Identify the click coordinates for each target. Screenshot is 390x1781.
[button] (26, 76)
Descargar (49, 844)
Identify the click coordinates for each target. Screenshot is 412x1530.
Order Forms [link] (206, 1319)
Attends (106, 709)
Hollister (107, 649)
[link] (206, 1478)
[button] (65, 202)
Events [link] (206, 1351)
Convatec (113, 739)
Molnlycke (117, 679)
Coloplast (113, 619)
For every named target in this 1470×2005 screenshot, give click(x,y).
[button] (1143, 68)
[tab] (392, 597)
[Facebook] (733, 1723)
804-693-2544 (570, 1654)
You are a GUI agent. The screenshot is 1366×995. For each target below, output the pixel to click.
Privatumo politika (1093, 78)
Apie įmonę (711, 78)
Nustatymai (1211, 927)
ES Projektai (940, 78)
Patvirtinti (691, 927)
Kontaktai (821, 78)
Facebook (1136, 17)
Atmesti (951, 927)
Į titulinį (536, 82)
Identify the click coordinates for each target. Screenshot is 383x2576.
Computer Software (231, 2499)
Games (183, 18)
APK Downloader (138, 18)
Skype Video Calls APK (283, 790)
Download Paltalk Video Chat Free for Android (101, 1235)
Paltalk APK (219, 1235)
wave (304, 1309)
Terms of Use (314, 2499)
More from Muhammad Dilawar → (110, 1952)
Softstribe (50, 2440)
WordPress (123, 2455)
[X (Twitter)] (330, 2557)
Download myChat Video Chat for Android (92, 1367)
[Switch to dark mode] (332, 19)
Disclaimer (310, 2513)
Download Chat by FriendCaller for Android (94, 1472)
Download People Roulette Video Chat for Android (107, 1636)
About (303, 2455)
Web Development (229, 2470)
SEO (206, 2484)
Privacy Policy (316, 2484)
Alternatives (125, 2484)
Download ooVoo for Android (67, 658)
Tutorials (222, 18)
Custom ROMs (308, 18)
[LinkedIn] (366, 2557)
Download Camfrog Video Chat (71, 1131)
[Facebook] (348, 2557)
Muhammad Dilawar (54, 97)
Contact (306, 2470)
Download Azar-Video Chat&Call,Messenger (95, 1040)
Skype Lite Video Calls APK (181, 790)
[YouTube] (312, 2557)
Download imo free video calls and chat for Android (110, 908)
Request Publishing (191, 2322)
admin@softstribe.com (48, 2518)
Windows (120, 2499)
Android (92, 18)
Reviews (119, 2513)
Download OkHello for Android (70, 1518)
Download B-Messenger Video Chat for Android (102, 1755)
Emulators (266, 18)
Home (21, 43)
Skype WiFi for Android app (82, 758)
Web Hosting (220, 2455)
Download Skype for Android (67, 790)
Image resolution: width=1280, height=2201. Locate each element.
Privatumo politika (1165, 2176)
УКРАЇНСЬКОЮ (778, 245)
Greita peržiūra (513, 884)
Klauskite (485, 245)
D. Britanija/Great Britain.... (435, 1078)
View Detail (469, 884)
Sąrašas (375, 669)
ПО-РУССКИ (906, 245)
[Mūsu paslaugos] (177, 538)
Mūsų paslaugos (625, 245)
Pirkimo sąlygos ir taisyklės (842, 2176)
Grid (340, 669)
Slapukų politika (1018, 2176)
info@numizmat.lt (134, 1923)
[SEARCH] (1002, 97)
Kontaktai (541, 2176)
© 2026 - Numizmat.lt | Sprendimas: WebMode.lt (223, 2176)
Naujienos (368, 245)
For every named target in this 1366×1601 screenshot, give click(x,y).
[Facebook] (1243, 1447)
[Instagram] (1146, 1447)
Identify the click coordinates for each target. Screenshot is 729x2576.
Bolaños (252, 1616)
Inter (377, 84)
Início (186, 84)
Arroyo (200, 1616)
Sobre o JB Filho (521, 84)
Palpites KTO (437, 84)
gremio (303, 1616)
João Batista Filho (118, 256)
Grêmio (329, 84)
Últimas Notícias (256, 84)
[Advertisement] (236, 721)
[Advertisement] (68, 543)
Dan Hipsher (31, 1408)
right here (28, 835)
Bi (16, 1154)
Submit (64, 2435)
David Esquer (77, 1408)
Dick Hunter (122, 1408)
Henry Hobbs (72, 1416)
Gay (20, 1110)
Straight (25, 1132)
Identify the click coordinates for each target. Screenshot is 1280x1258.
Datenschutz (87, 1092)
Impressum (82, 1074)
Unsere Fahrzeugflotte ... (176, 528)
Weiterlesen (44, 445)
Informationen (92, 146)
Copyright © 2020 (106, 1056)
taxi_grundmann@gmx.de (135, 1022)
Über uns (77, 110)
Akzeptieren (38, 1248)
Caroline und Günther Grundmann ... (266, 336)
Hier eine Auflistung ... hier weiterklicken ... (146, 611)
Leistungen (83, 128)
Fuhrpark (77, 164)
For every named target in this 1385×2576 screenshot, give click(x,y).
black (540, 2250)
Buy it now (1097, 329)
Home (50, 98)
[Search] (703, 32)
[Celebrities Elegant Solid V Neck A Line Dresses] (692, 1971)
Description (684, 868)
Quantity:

▶ _EXERCISE DETAILS_
Your task is to retype the records above exactly.

▶ _RESPONSE AREA_
Identify the click coordinates for each target. Screenshot is 390x1781.
[button] (26, 76)
Descargar (49, 844)
Identify the click coordinates for each target. Screenshot is 412x1530.
Order Forms [link] (206, 1319)
Attends (106, 709)
Hollister (107, 649)
[link] (206, 1478)
[button] (65, 202)
Events [link] (206, 1351)
Convatec (113, 739)
Molnlycke (117, 679)
Coloplast (113, 619)
For every named target in this 1470×2005 screenshot, give click(x,y).
[button] (1143, 68)
[tab] (392, 597)
[Facebook] (733, 1723)
804-693-2544 (570, 1654)
You are a GUI agent. The screenshot is 1366×995. For each target below, output the pixel to click.
Privatumo politika (1093, 78)
Apie įmonę (711, 78)
Nustatymai (1211, 927)
ES Projektai (940, 78)
Patvirtinti (691, 927)
Kontaktai (821, 78)
Facebook (1136, 17)
Atmesti (951, 927)
Į titulinį (536, 82)
Identify the click coordinates for each target. Screenshot is 383x2576.
Computer Software (231, 2499)
Games (183, 18)
APK Downloader (138, 18)
Skype Video Calls APK (283, 790)
Download Paltalk Video Chat Free for Android (101, 1235)
Paltalk APK (219, 1235)
wave (304, 1309)
Terms of Use (314, 2499)
More from Muhammad Dilawar → (110, 1952)
Softstribe (50, 2440)
WordPress (123, 2455)
[X (Twitter)] (330, 2557)
Download myChat Video Chat for Android (92, 1367)
[Switch to dark mode] (332, 19)
Disclaimer (310, 2513)
Download Chat by FriendCaller for Android (94, 1472)
Download People Roulette Video Chat for Android (107, 1636)
About (303, 2455)
Web Development (229, 2470)
SEO (206, 2484)
Privacy Policy (316, 2484)
Alternatives (125, 2484)
Download ooVoo for Android (67, 658)
Tutorials (222, 18)
Custom ROMs (308, 18)
[LinkedIn] (366, 2557)
Download Camfrog Video Chat (71, 1131)
[Facebook] (348, 2557)
Muhammad Dilawar (54, 97)
Contact (306, 2470)
Download Azar-Video Chat&Call,Messenger (95, 1040)
Skype Lite Video Calls APK (181, 790)
[YouTube] (312, 2557)
Download imo free video calls and chat for Android (110, 908)
Request Publishing (191, 2322)
admin@softstribe.com (48, 2518)
Windows (120, 2499)
Android (92, 18)
Reviews (119, 2513)
Download OkHello for Android (70, 1518)
Download B-Messenger Video Chat for Android (102, 1755)
Emulators (266, 18)
Home (21, 43)
Skype WiFi for Android app (82, 758)
Web Hosting (220, 2455)
Download Skype for Android (67, 790)
Image resolution: width=1280, height=2201. Locate each element.
Privatumo politika (1165, 2176)
УКРАЇНСЬКОЮ (778, 245)
Greita peržiūra (513, 884)
Klauskite (485, 245)
D. Britanija/Great Britain.... (435, 1078)
View Detail (469, 884)
Sąrašas (375, 669)
ПО-РУССКИ (906, 245)
[Mūsu paslaugos] (177, 538)
Mūsų paslaugos (625, 245)
Pirkimo sąlygos ir taisyklės (842, 2176)
Grid (340, 669)
Slapukų politika (1018, 2176)
info@numizmat.lt (134, 1923)
[SEARCH] (1002, 97)
Kontaktai (541, 2176)
© 2026 - Numizmat.lt | Sprendimas: WebMode.lt (223, 2176)
Naujienos (368, 245)
For every named target in this 1366×1601 screenshot, give click(x,y).
[Facebook] (1243, 1447)
[Instagram] (1146, 1447)
Identify the click coordinates for each target. Screenshot is 729x2576.
Bolaños (252, 1616)
Inter (377, 84)
Início (186, 84)
Arroyo (200, 1616)
Sobre o JB Filho (521, 84)
Palpites KTO (437, 84)
gremio (303, 1616)
João Batista Filho (118, 256)
Grêmio (329, 84)
Últimas Notícias (256, 84)
[Advertisement] (236, 721)
[Advertisement] (68, 543)
Dan Hipsher (31, 1408)
right here (28, 835)
Bi (16, 1154)
Submit (64, 2435)
David Esquer (77, 1408)
Dick Hunter (122, 1408)
Henry Hobbs (72, 1416)
Gay (20, 1110)
Straight (25, 1132)
Identify the click coordinates for each target. Screenshot is 1280x1258.
Datenschutz (87, 1092)
Impressum (82, 1074)
Unsere Fahrzeugflotte ... (176, 528)
Weiterlesen (44, 445)
Informationen (92, 146)
Copyright © 2020 (106, 1056)
taxi_grundmann@gmx.de (135, 1022)
Über uns (77, 110)
Akzeptieren (38, 1248)
Caroline und Günther Grundmann ... (266, 336)
Hier eine Auflistung ... hier weiterklicken ... (146, 611)
Leistungen (83, 128)
Fuhrpark (77, 164)
For every named target in this 1385×2576 screenshot, give click(x,y).
black (540, 2250)
Buy it now (1097, 329)
Home (50, 98)
[Search] (703, 32)
[Celebrities Elegant Solid V Neck A Line Dresses] (692, 1971)
Description (684, 868)
Quantity:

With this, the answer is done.